◆ **Exercice court 1**
Renvoie chaque ligne de la liste qui contient la chaîne « what », en tenant compte de la casse.

◆ **Extrait à lire**
+--

Blogger planeth a dit...

Chouettes souvenirs, je crains d'avoir été plus peureuse que toi je ne sais pas si j'aurais osé tout ça, même si un jour, mourante d'envie, je me suis lancée sur le dos d'un poney inconnu du bord de la clôture, juste pour voir, j'ai vu!

21 mai 2007 à 13:33  
Blogger Hélène a dit...

Par vieille rancune recuite, je n'ai pas parlé de Michka, ponette alezan qui a partagé son pré pendant quelques années. J'ai essayé avec elle, me bardant de courage et de détermination. Résultat des courses: j'ai cru que je n'arriverais jamais à sortir du pré en me faufilant comme d'habitude entre les fils barbelés tellement j'étais contusionnée par ma chute! Alors pour lui apprendre, elle n'aura pas droit à la postérité... Gniark gniark !!!

21 mai 2007 à 13:38  
Blogger planeth a dit...

Michka, tiens tiens, j'ai un michka dans le livre que je lis qui parle ... de souvenirs d'enfance, ceux de Nathalie Sarraute, drôle non?

21 mai 2007 à 14:21  
Blogger Hélène a dit...

Michka??? Le petit ours avec un pot de miel dans les bras qui accepte de devenir (ou redevenir) un jouet pour consoler la petite fille malade??? Dans la collection du Père Castor? Qui fait s'envoler le rouge-gorge qui se cachait dans ses empreintes laissées dans la neige pour se moquer de lui??? Ouh la la, la plongée dans les souvenirs! Je crois que je l'avais racheté pour mes filles, celui-là, avec Marlaguette et le loup... Et voilà, un coup de vieux... Contente de côtoyer Nathalie Sarraute dans tes lectures!

+--

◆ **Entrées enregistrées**
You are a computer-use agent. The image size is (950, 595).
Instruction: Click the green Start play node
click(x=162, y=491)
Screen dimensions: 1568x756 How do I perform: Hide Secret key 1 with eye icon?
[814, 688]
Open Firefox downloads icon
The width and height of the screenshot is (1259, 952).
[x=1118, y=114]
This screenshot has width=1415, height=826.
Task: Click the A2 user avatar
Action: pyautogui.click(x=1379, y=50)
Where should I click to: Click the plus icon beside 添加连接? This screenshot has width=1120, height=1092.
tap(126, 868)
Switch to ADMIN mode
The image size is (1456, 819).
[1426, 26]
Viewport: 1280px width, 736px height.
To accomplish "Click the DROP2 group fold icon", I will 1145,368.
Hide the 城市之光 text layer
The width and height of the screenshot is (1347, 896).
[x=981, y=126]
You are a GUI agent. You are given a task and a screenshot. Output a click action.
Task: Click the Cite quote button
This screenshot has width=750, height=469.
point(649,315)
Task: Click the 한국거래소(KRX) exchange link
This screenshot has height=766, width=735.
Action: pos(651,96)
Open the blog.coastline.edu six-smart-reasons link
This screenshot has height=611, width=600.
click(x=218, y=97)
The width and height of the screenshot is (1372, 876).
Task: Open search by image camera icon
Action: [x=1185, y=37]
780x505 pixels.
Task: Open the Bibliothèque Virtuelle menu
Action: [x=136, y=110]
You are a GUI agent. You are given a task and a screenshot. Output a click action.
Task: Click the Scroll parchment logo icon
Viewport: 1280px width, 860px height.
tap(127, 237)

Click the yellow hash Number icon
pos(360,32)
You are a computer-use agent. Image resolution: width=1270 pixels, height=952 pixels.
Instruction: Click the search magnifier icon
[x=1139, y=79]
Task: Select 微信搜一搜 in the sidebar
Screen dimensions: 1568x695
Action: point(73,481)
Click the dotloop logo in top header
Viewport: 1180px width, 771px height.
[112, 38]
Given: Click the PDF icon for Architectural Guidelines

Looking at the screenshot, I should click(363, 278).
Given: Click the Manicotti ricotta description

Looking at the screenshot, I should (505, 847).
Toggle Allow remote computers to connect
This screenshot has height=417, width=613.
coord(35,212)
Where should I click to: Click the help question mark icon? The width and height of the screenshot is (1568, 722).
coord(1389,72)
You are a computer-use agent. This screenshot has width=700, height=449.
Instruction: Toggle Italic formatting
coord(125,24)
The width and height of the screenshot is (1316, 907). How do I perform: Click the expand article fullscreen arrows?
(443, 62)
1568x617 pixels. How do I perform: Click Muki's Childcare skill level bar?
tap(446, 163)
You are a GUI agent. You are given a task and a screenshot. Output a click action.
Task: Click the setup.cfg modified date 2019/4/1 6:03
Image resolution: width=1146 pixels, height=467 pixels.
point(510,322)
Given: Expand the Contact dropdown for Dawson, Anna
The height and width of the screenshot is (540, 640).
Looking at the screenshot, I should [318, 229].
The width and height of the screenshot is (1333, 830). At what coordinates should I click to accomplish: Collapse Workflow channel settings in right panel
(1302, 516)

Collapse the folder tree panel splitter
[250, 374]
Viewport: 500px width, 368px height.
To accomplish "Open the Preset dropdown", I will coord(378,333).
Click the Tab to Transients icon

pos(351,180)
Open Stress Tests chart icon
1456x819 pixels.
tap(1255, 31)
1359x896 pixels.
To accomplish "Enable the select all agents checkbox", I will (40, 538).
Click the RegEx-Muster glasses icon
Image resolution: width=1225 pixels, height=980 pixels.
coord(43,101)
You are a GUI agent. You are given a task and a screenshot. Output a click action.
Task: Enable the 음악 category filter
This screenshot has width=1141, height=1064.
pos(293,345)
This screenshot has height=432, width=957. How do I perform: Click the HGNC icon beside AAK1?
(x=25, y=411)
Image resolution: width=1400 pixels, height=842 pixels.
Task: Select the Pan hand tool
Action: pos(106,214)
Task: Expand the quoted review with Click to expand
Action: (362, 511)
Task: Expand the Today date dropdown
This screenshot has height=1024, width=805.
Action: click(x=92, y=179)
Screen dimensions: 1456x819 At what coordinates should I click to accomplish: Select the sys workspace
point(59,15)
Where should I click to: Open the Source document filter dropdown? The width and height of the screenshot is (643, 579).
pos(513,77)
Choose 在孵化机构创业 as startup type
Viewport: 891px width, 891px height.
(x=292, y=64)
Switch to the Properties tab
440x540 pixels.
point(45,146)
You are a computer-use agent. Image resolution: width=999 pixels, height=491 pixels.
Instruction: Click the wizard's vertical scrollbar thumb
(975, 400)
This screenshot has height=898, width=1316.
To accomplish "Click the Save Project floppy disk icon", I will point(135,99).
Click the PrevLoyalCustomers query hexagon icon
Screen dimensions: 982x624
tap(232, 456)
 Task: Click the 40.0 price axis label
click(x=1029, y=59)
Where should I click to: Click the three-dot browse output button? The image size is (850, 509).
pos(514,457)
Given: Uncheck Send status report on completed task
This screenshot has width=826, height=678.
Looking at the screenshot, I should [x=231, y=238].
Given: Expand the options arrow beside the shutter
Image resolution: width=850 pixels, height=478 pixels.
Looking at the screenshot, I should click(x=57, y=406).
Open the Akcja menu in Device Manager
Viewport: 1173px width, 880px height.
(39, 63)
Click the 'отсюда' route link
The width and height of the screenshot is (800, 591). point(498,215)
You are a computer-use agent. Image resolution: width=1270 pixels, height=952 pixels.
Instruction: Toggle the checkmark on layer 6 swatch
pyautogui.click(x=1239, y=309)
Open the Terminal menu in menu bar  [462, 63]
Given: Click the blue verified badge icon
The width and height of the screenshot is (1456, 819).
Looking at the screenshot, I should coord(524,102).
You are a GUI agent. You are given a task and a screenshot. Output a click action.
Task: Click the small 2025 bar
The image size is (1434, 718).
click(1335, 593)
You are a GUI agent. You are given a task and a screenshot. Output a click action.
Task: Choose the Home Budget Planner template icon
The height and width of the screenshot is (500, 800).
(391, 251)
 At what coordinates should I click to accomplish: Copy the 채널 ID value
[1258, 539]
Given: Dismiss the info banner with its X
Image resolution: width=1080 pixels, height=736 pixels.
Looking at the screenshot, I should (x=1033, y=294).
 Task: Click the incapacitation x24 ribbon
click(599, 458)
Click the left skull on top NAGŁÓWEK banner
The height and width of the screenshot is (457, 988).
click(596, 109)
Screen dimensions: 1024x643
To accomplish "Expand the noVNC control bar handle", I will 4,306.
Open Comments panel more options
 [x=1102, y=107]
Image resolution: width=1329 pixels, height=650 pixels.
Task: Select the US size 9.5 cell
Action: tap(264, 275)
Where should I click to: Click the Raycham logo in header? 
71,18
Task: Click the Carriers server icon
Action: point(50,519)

+--

◆ **Exercice court 2**
Réponds à ces questions sur l'extrait :
(a) De quelle couleur est la robe de Michka, la ponette ?
(b) Comment Hélène sortait-elle du pré d'habitude ?
(c) De qui sont les souvenirs d'enfance dont parle le livre que lit planeth ?

◆ **Bonne réponse 1**
The width and height of the screenshot is (1333, 830). At what coordinates should I click to accomplish: Collapse Workflow channel settings in right panel
Screen dimensions: 1456x819 At what coordinates should I click to accomplish: Select the sys workspace
 At what coordinates should I click to accomplish: Copy the 채널 ID value

◆ **Bonne réponse 2**
(a) Alezan.
(b) En se faufilant entre les fils barbelés.
(c) De Nathalie Sarraute.